Retype the records below line for line, with no changes.
********************
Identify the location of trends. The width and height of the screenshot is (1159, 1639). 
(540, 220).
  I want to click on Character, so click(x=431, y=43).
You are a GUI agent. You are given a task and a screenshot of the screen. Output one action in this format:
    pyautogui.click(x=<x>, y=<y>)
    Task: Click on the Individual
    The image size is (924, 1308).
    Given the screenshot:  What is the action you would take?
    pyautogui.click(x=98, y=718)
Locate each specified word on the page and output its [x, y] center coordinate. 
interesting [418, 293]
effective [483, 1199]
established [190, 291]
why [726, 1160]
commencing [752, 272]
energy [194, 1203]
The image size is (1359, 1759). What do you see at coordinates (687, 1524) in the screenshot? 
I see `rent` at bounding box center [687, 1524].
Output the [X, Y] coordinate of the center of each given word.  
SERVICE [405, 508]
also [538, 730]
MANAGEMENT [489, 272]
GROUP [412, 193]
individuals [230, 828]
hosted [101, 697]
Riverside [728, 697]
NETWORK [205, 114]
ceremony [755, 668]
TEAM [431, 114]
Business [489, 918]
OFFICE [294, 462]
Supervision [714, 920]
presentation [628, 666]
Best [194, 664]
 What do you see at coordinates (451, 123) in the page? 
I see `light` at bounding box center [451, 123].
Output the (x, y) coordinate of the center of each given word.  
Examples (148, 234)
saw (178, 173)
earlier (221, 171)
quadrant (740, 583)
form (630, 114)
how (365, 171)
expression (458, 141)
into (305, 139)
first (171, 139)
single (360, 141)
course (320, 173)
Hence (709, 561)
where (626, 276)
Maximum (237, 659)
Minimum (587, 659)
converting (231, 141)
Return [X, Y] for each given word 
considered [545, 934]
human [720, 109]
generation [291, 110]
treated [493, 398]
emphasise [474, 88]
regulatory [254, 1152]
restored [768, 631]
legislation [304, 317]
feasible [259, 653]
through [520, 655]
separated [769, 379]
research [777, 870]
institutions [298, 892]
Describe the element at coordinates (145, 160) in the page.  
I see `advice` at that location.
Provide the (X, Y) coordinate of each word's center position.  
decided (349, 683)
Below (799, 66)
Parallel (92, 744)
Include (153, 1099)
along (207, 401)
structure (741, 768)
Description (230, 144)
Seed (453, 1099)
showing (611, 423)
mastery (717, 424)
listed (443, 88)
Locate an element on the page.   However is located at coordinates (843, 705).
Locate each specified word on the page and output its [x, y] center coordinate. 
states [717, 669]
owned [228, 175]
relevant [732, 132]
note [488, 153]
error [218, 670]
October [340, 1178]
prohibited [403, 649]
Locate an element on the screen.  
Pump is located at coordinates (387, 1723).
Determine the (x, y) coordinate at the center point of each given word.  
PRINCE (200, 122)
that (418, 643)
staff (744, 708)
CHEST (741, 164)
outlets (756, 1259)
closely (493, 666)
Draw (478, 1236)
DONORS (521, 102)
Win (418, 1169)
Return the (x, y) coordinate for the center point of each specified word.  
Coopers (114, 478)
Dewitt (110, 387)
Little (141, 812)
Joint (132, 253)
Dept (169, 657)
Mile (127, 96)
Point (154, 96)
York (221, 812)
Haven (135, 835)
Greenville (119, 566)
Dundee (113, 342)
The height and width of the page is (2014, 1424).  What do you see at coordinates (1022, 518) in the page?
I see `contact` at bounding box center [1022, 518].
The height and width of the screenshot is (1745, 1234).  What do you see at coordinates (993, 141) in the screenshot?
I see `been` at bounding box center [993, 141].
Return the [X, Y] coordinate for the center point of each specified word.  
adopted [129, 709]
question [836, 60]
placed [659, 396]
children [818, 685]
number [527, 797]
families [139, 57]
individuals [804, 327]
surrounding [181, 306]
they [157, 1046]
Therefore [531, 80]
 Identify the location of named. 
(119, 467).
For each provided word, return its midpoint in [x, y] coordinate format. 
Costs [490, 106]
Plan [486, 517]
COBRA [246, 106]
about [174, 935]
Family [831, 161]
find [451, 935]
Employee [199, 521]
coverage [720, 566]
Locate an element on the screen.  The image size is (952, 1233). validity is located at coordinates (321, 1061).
********************
EXERCISE SOLUTION:
Identify the location of trends. The width and height of the screenshot is (1159, 1639). 
(540, 220).
  I want to click on Character, so click(x=431, y=43).
You are a GUI agent. You are given a task and a screenshot of the screen. Output one action in this format:
    pyautogui.click(x=<x>, y=<y>)
    Task: Click on the Individual
    The image size is (924, 1308).
    Given the screenshot:  What is the action you would take?
    pyautogui.click(x=98, y=718)
Locate each specified word on the page and output its [x, y] center coordinate. 
interesting [418, 293]
effective [483, 1199]
established [190, 291]
why [726, 1160]
commencing [752, 272]
energy [194, 1203]
The image size is (1359, 1759). What do you see at coordinates (687, 1524) in the screenshot? 
I see `rent` at bounding box center [687, 1524].
Output the [X, Y] coordinate of the center of each given word.  
SERVICE [405, 508]
also [538, 730]
MANAGEMENT [489, 272]
GROUP [412, 193]
individuals [230, 828]
hosted [101, 697]
Riverside [728, 697]
NETWORK [205, 114]
ceremony [755, 668]
TEAM [431, 114]
Business [489, 918]
OFFICE [294, 462]
Supervision [714, 920]
presentation [628, 666]
Best [194, 664]
 What do you see at coordinates (451, 123) in the page? 
I see `light` at bounding box center [451, 123].
Output the (x, y) coordinate of the center of each given word.  
Examples (148, 234)
saw (178, 173)
earlier (221, 171)
quadrant (740, 583)
form (630, 114)
how (365, 171)
expression (458, 141)
into (305, 139)
first (171, 139)
single (360, 141)
course (320, 173)
Hence (709, 561)
where (626, 276)
Maximum (237, 659)
Minimum (587, 659)
converting (231, 141)
Return [X, Y] for each given word 
considered [545, 934]
human [720, 109]
generation [291, 110]
treated [493, 398]
emphasise [474, 88]
regulatory [254, 1152]
restored [768, 631]
legislation [304, 317]
feasible [259, 653]
through [520, 655]
separated [769, 379]
research [777, 870]
institutions [298, 892]
Describe the element at coordinates (145, 160) in the page.  
I see `advice` at that location.
Provide the (X, Y) coordinate of each word's center position.  
decided (349, 683)
Below (799, 66)
Parallel (92, 744)
Include (153, 1099)
along (207, 401)
structure (741, 768)
Description (230, 144)
Seed (453, 1099)
showing (611, 423)
mastery (717, 424)
listed (443, 88)
Locate an element on the page.   However is located at coordinates (843, 705).
Locate each specified word on the page and output its [x, y] center coordinate. 
states [717, 669]
owned [228, 175]
relevant [732, 132]
note [488, 153]
error [218, 670]
October [340, 1178]
prohibited [403, 649]
Locate an element on the screen.  
Pump is located at coordinates (387, 1723).
Determine the (x, y) coordinate at the center point of each given word.  
PRINCE (200, 122)
that (418, 643)
staff (744, 708)
CHEST (741, 164)
outlets (756, 1259)
closely (493, 666)
Draw (478, 1236)
DONORS (521, 102)
Win (418, 1169)
Return the (x, y) coordinate for the center point of each specified word.  
Coopers (114, 478)
Dewitt (110, 387)
Little (141, 812)
Joint (132, 253)
Dept (169, 657)
Mile (127, 96)
Point (154, 96)
York (221, 812)
Haven (135, 835)
Greenville (119, 566)
Dundee (113, 342)
The height and width of the page is (2014, 1424).  What do you see at coordinates (1022, 518) in the page?
I see `contact` at bounding box center [1022, 518].
The height and width of the screenshot is (1745, 1234).  What do you see at coordinates (993, 141) in the screenshot?
I see `been` at bounding box center [993, 141].
Return the [X, Y] coordinate for the center point of each specified word.  
adopted [129, 709]
question [836, 60]
placed [659, 396]
children [818, 685]
number [527, 797]
families [139, 57]
individuals [804, 327]
surrounding [181, 306]
they [157, 1046]
Therefore [531, 80]
 Identify the location of named. 
(119, 467).
For each provided word, return its midpoint in [x, y] coordinate format. 
Costs [490, 106]
Plan [486, 517]
COBRA [246, 106]
about [174, 935]
Family [831, 161]
find [451, 935]
Employee [199, 521]
coverage [720, 566]
Locate an element on the screen.  The image size is (952, 1233). validity is located at coordinates (321, 1061).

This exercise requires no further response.